On Wednesday, Google Cloud revealed that its eighth generation of AI chips, known as tensor processing units (TPUs), will be divided into two categories. The TPU 8t is designed for model training, while the TPU 8i is targeted for inference.

Inference refers to the continuous use of models, specifically the process that occurs after users input prompts.

As expected, the company highlights remarkable performance improvements for these new TPUs over previous generations: up to three times faster AI model training, 80% better performance per dollar, and over a million TPUs functioning together in a single cluster. This promises significantly more computing power with reduced energy usage and cost for customers compared to earlier versions. These chips retain the TPU label, not GPU, as their custom low-power design was initially named Tensor.

Google’s chips don’t aim to entirely replace Nvidia yet.
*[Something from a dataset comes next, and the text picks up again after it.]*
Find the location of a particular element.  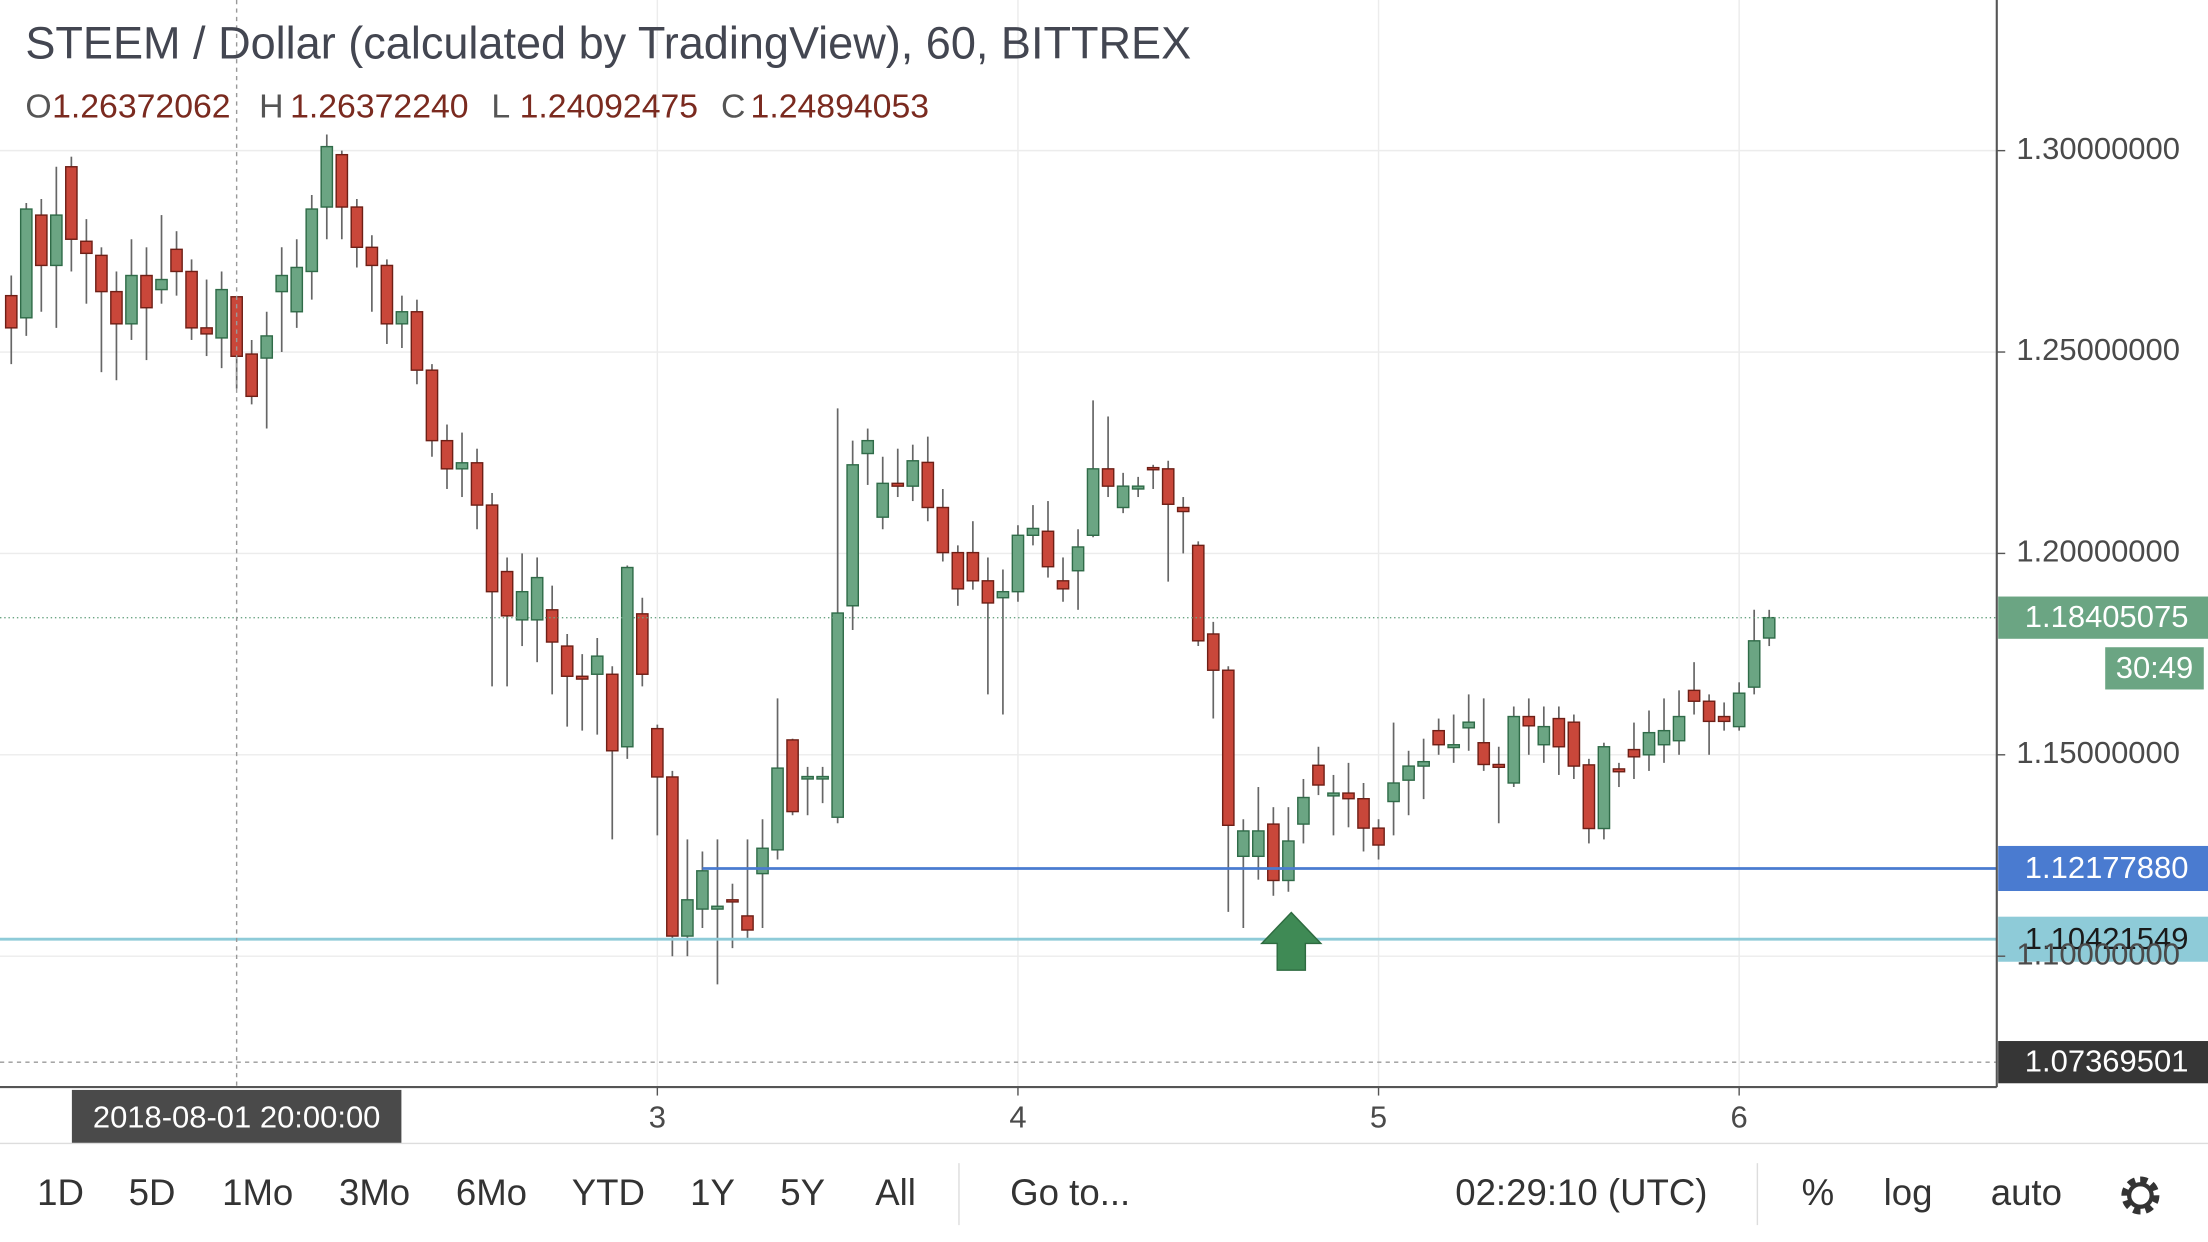

legend-key: C is located at coordinates (733, 106).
Like other major cloud providers, such as Microsoft and Amazon, Google uses these chips to augment Nvidia-based systems in its infrastructure without fully substituting them. Google has even announced that it will offer Nvidia’s latest chip, Vera Rubin, in its cloud services later this year.

Eventually, hyperscalers creating AI chips (Amazon, Microsoft, and Google included) might increasingly rely less on Nvidia, especially as enterprises migrate their AI requirements to these cloud services and adapt their applications to these chips.

Nevertheless, at present, it remains risky to underestimate Nvidia. Chip market analyst Patrick Moore humorously remarked on X that he predicted in 2016 that Google’s TPU could spell trouble for Nvidia (and Intel) when Google introduced its first TPU. Nvidia now boasts a market cap nearing $5 trillion, showing that prediction didn’t quite pan out.

If Nvidia’s strategy unfolds as intended, Google’s expansion as an AI cloud provider would mean more business for the chip manufacturer, even if many workloads utilize Google’s chips.

Additionally, Google has committed to collaborating with Nvidia to enhance computer networking that enables Nvidia-based systems to operate more efficiently in its cloud. Specifically, the two tech giants are collaborating to improve the software-based networking technology called Falcon, which Google developed and open-sourced in 2023 through the Open Compute Project.